This spicy chicken ramen is the perfect, simple meal when you’re craving something cozy! It’s deliciously savory, subtly spicy, and incredibly comforting. With just a few simple ingredients and steps you’ll have a restaurant-quality bowl of ramen in under 20 minutes.
What Makes This Recipe So Good
- This spicy chicken ramen is loaded with flavor in every bite! Fresh ginger, soy sauce, and mirin give this recipe a delicious Asian-inspired taste.
- It has the perfect amount of spice. There is just enough sriracha in this recipe to give this ramen a kick without overpowering all of the other incredible flavors. Though you can totally customize this recipe to your liking and add as much or as little sriracha as you’d like!
- It’s simple yet super satisfying. Spicy chicken ramen is my go-to comfort meal, there’s just something about this warming soup that will make you feel so cozy.
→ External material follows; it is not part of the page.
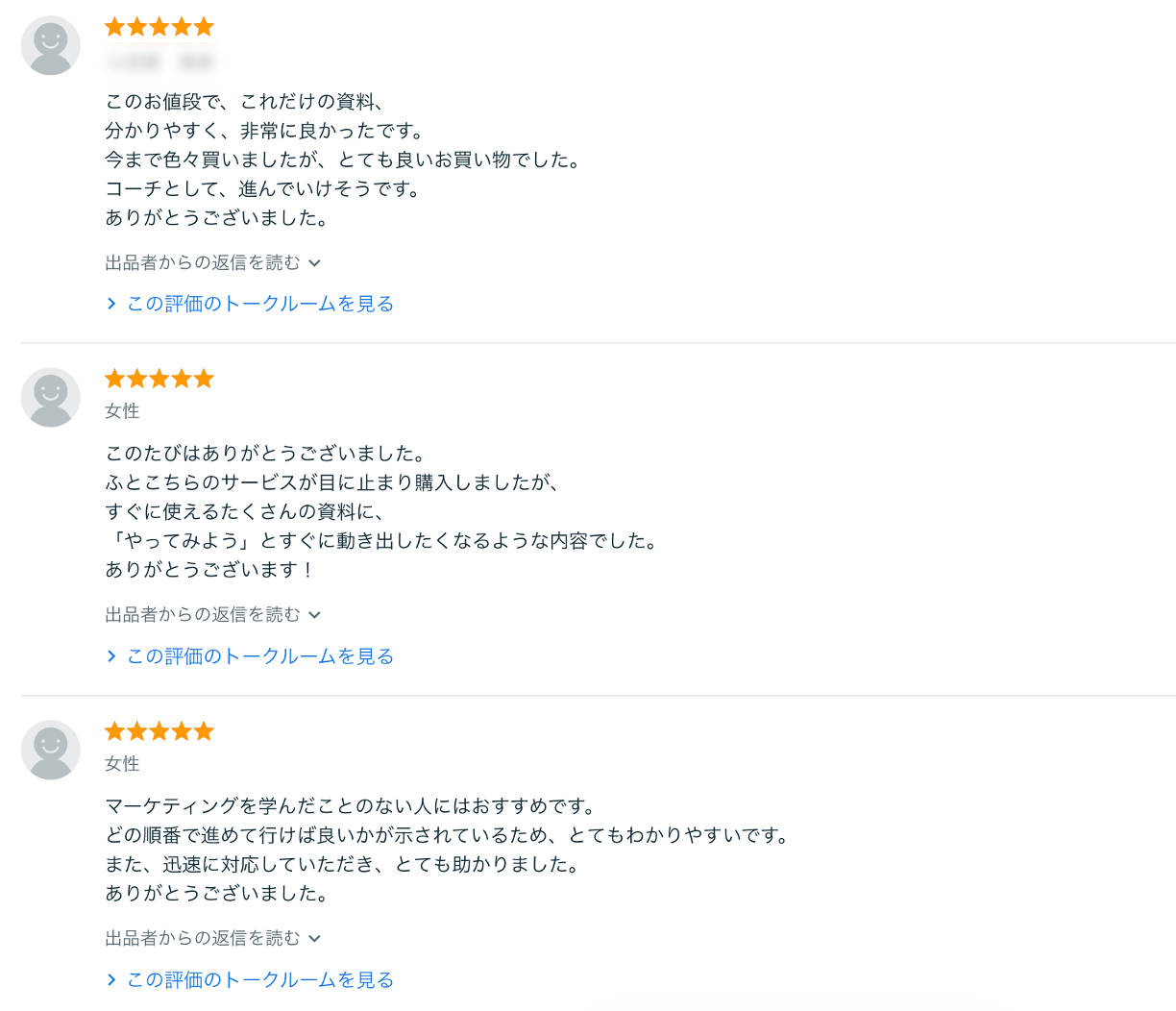Click the fifth star in the top review
The width and height of the screenshot is (1176, 1011).
[x=204, y=26]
Fresh Ginger – Make sure your ginger is fresh for this recipe! Fresh ginger contributes to the subtle spice in this dish. Be sure to remove the skin from your ginger before grating and using in this recipe. It is also very important that you grate your ginger as apposed to chopping it. Grated ginger gives this ramen delicious ginger flavor while avoiding large chunks of ginger throughout the soup.
Mirin – Mirin is a type of rice wine that is slightly sweeter than rice vinegar. If you can’t find mirin, you can substitute it with 1 tablespoon of rice vinegar plus 1/2 teaspoon of sugar.
Sriracha – This is what makes our spicy chicken ramen spicy! Again, feel free to use as much or as little sriracha as you’d like in this recipe. I prefer making this recipe as instructed and then allowing others to add a drizzle of extra sriracha on top of their ramen, if they’d like.
- Be very careful not to overcook your ramen noodles. Ramen typically takes just 1 to 2 minutes to cook completely. I advise even undercooking your noodles slightly since they will continue to cook once served in the warm spicy chicken ramen broth.
- If shredding chicken is a bit too laborious for you, you can dice it into one-inch cubes instead. Follow the steps in the recipe to boil the chicken in the broth, then remove it and let it cool slightly before chopping. Once all of your chicken is chopped, add it back into the ramen broth and continue with the recipe.
- In the event that you have leftovers (you probably won’t, it’s that delicious), you will wanted to store the ramen noodles separately from the chicken broth. If the noodles are left to sit in the broth in the fridge, they will quickly become mushy and inedible. Therefore, store each part of this spicy chicken ramen separately and heat up individually before constructing a bowl of leftovers.
More Delicious Soup Recipes
- 1 inch fresh ginger grated, see Notes
- 3 garlic cloves grated, see Notes
- 8 cups chicken broth
- 3 tablespoons soy sauce
- 2 tablespoons mirin
- 2 tablespoons Sriracha
- 1 pound boneless skinless chicken breasts
- 9 ounces ramen noodles see Notes for gluten-free option
- 2 boiled eggs
- ½ cup scallions sliced
- 3 nori sheets torn in half
- ½ cup sliced bamboo shoots
- 2 (two) large pots
- Add the ginger, garlic, chicken broth, soy sauce, mirin, and sriracha to a large pot over medium-high heat.
- Once boiling, add in the chicken breast, reduce to a simmer, and cook covered for 10-12 minutes or until chicken is cooked through.
- Bring a large pot of unsalted water to a boil and cook ramen noodles for 1-2 minutes or until al dente. Strain noodles and divide equally between four bowls.
- Remove chicken from pot and shred with two forks, then return to pot and remove from heat.
- Top noodles with chicken and broth along with boiled eggs, sliced bamboo shoots, nori, and scallions.
- Ginger & Garlic: To grate the ginger and garlic, remove the skins and then run them along a microplane or fine grater.
- Make it Gluten-Free: Use tamari instead of soy sauce and rice noodles instead of ramen noodles.
Number of total servings shown is approximate. Actual number of servings will depend on your preferred portion sizes.
Nutritional values shown are general guidelines and reflect information for 1 serving using the ingredients listed, not including any optional ingredients. Actual macros may vary slightly depending on specific brands and types of ingredients used.
To determine the weight of one serving, prepare the recipe as instructed. Weigh the finished recipe, then divide the weight of the finished recipe (not including the weight of the container the food is in) by the desired number of servings. Result will be the weight of one serving.